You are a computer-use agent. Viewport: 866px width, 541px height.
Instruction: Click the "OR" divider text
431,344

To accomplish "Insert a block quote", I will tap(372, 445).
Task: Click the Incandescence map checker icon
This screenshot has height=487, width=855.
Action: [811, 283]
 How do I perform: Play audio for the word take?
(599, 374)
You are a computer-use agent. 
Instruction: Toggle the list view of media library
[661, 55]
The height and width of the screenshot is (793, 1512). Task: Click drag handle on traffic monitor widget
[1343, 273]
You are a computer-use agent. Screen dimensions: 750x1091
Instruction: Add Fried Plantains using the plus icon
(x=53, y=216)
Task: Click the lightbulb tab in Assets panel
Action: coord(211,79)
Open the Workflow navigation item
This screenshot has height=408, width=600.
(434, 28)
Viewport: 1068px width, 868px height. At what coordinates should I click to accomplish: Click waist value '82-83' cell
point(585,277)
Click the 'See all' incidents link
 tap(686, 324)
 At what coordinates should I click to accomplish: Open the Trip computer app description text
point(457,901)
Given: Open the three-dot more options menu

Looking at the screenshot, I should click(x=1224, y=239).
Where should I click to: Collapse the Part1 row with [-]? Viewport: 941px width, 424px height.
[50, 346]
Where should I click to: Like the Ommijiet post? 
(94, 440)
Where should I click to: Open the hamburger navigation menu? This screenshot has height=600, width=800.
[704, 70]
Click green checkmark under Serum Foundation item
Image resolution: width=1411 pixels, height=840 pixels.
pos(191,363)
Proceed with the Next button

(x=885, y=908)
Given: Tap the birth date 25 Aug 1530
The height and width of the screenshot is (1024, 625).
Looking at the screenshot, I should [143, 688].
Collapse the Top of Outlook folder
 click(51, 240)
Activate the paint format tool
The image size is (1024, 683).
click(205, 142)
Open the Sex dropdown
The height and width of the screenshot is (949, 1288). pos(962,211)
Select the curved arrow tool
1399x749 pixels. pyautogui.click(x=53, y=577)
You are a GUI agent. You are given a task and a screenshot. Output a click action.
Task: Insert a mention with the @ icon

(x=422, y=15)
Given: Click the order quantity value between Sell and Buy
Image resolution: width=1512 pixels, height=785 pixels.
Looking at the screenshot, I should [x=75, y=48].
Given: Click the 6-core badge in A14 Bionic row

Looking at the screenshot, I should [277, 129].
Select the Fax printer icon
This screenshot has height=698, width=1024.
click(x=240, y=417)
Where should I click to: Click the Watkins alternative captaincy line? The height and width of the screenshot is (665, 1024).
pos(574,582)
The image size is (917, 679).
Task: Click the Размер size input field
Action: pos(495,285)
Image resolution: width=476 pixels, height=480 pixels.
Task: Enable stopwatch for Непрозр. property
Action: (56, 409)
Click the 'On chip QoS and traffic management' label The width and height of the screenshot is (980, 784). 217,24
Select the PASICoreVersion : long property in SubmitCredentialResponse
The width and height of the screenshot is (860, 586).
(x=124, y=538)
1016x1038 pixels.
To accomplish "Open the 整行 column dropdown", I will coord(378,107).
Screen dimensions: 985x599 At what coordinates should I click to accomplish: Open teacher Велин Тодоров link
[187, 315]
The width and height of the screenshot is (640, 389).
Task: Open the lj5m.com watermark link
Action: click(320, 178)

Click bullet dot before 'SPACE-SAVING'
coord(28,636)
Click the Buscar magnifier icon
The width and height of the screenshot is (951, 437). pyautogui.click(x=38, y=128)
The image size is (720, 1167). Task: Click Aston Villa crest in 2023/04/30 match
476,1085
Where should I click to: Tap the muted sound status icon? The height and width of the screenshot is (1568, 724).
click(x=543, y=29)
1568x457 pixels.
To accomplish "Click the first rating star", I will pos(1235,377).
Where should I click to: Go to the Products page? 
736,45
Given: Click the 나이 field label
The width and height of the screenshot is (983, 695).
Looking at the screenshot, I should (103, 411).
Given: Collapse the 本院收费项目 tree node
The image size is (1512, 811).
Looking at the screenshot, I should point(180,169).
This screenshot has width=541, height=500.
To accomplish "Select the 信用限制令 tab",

* * *

**WORK REQUIRED**
Lines with the word "will" in them: report all of these from the listing above.

**SOLUTION TO THIS TASK**
To accomplish "Insert a block quote", I will tap(372, 445).
To accomplish "Open the 整行 column dropdown", I will coord(378,107).
To accomplish "Click the first rating star", I will pos(1235,377).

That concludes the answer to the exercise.